[SOURCE TEXT]
=-=-=-=-=
Design By Humans
Published On: Tue, Feb 19th, 2013

An Interview with Jules Stewart – Director of K-11

Jules StewartK-11 is a gritty new film directed and written by experienced script supervisor and first time director Jules Stewart. The film is set in the county jail’s specialized gay and trans-gender unit, and follows Raymond Saxx Jr. (Goran Visnjic), a record producer waking from a drug-induced blackout to find himself locked up in K-11.

When you picked this subject matter, what was it’s appeal to you?

I just thought it was unique, original. In today’s world how many times can you find something that someone has never heard of? That in itself made me want to do the project. This is a real place… it’s been around since the 50’s. I went to K-11 and did some research and created characters and put them in this environment.

It was created as a protection unit…if you put gay and trans-gender prisoners in with the general population, that’s dangerous. One thing that’s interesting about K-ll is that unlike the jail system itself that’s segregated by race, there’s no segregation in K-11. The common thread is gay or trans-gender for these inmates.

I know your overall goal was to write rather than direct, so how did you find the directorial experience?  Easier, harder than you thought?

I have to admit I loved it. It’s really fun to work with the actors,  and having been a script supervisor for so many years I’ve always been on the periphery of it, so it was comfortable. To make decisions and tell the story,  and to tell the actors how to respond to things…it’s the ultimate story telling vehicle. I  would do it again in a heart beat if I had the right cast.
=-=-=-=-=
[MATERIAL PROVIDED]
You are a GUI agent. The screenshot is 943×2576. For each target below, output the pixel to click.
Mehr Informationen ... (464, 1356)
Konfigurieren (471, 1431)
=-=-=-=-=
[SHORT EXERCISE]
Please answer these questions using the interview above with Jules Stewart, one answer per line:
1. What is Raymond Saxx Jr.'s occupation in the film?
2. Since when has K-11 existed, according to Stewart?
3. What job did Stewart hold for many years before directing?

[ANSWER TO THE TASK]
1. He is a record producer.
2. Since the 50's.
3. Script supervisor.